Paris: Baisse significative des nouveaux diagnostics VIH chez les HSH

La capitale enregistre pour la première fois une baisse de 16% des nouveaux diagnostics d‘infection à VIH entre 2015 et 2018, principalement chez les hommes gays ou bisexuels nés en France, avec une baisse de 28%.

C’est une excellente nouvelle, qui fait écho aux chiffres communiqués par d’autres villes comme Londres par exemple. En 2018, 906 Parisiennes et Parisiens ont appris leur séropositivité, contre 1078 en 2015. Cette baisse est particulièrement marquée chez les hommes homosexuels et bisexuels (hommes ayant des rapports sexuels entre hommes ou HSH) avec une baisse de -22% en moyenne et de 28% chez les HSH nés en France. Ces hommes représentent 45% des nouveaux cas en 2018.

Nombre de découvertes de séropositivité VIH, Paris, 2010-2018
Nombre de découvertes de séropositivité VIH, Paris, 2010-2018
Nombre de découvertes de séropositivité VIH, par pays de naissance et principaux modes de contamination, Paris, 2010-2018

Ces résultats, communiqués par Santé Publique France à l’occasion de la première Conférence des villes engagées pour mettre fin au sida Fast Track Cities 2019, sont d’autant plus encourageants qu’ils s’inscrivent dans une augmentation de 10% du recours au dépistage au cours de deux dernières années. Le nombre de tests VIH réalisés à Paris est passé de 485 000 en 2016, année la plus basse depuis 2011, à 534 000 en 2018. 

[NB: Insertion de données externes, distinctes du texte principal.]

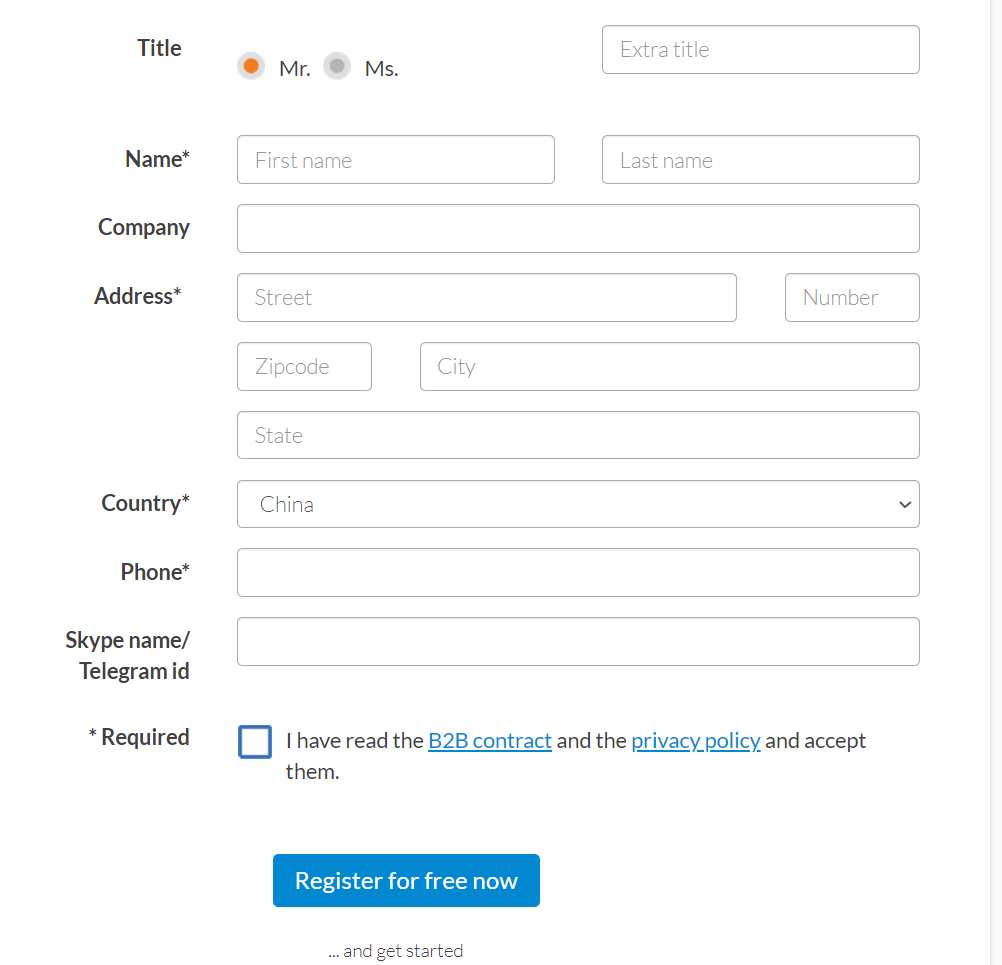Select the Ms. radio button
Viewport: 1002px width, 965px height.
pos(337,67)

Nombre de sérologies VIH réalisées et taux de positivité, Paris, 2010-2018
Nombre de sérologies VIH réalisées et taux de positivité, Paris, 2010-2018

Effet Prep et effet Tasp

Pour l’association Vers Paris sans sida et l’ARS Île-de-France, cette baisse est d’abord à mettre au crédit du déploiement de la Prep, la prophylaxie pré-exposition, dans la communauté gay parisienne. Le traitement, basé sur la prise préventive de Truvada® et l’inscription dans un parcours de soin et de dépistage, est autorisé et remboursé en France depuis mars 2016. La Prep contribue à accroître la fréquence du dépistage dans une population d’HSH très exposés au VIH, grâce au bilan trimestriel recommandé, incluant le dépistage et le traitement des autres infections sexuellement transmissibles. Le nombre de nouvelles contaminations est ainsi réduit,  puisque ces personnes sont protéger efficacement contre l’acquisition du VIH.

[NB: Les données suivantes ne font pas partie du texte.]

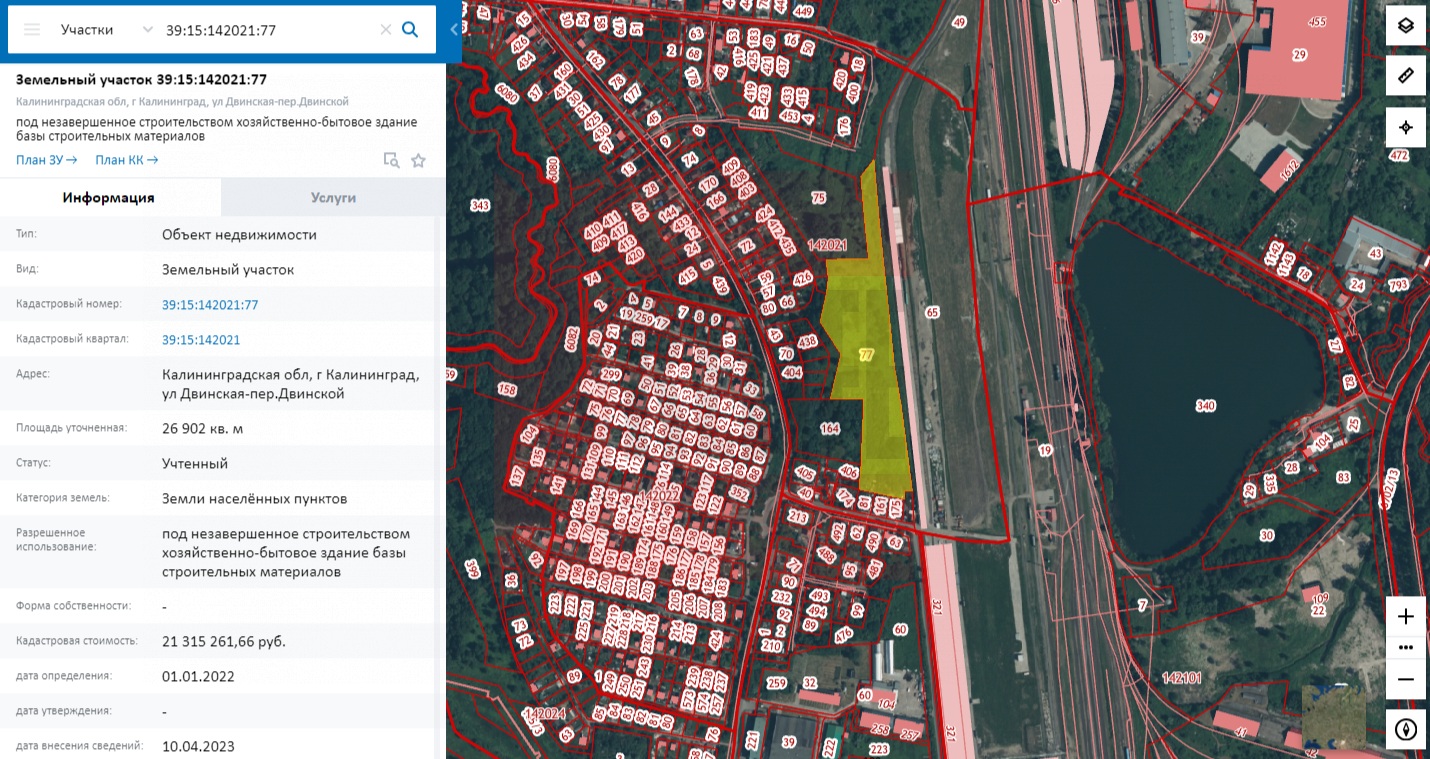Add parcel to favorites with star

pos(418,160)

D’autre part, l’augmentation du nombre de dépistages a probablement contribué à l’érosion du nombre de personnes ignorant leur séropositivité. Grâce au diagnostic et à une entrée plus précoce dans un parcours de soin, ces personnes ont pu bénéficier et faire bénéficier leurs partenaires de l’effet Tasp (Treatment as prevention, ou traitement comme prévention), réduisant ainsi le nombre de contaminations. Les traitements antirétroviraux permettent non seulement de rétablir rapidement l’espérance de vie en bonne santé des personnes vivant avec le VIH, mais empêchent également la transmission du VIH à leurs partenaires. 

Diverses initiatives menées par Vers Paris sans sida ont permis de multiplier l’offre de dépistage ces dernières années, comme la distribution de 30 000 autotests et la mise en place de VIHTEST, le dépistage gratuit sans ordonnance dans les laboratoires d’analyses médicales.

Ces nouveaux chiffres, tout encourageants qu’ils soient, soulignent néanmoins le besoin de favoriser l’accès à la Prep et au dépistage à toutes les populations qui pourraient en avoir besoin, en particulier les HSH nés à l’étranger et les femmes. La baisse du nombre de contaminations chez ces dernières n’est que de 3%, dans une population qui représente 30% des nouvelles découvertes de séropositivités.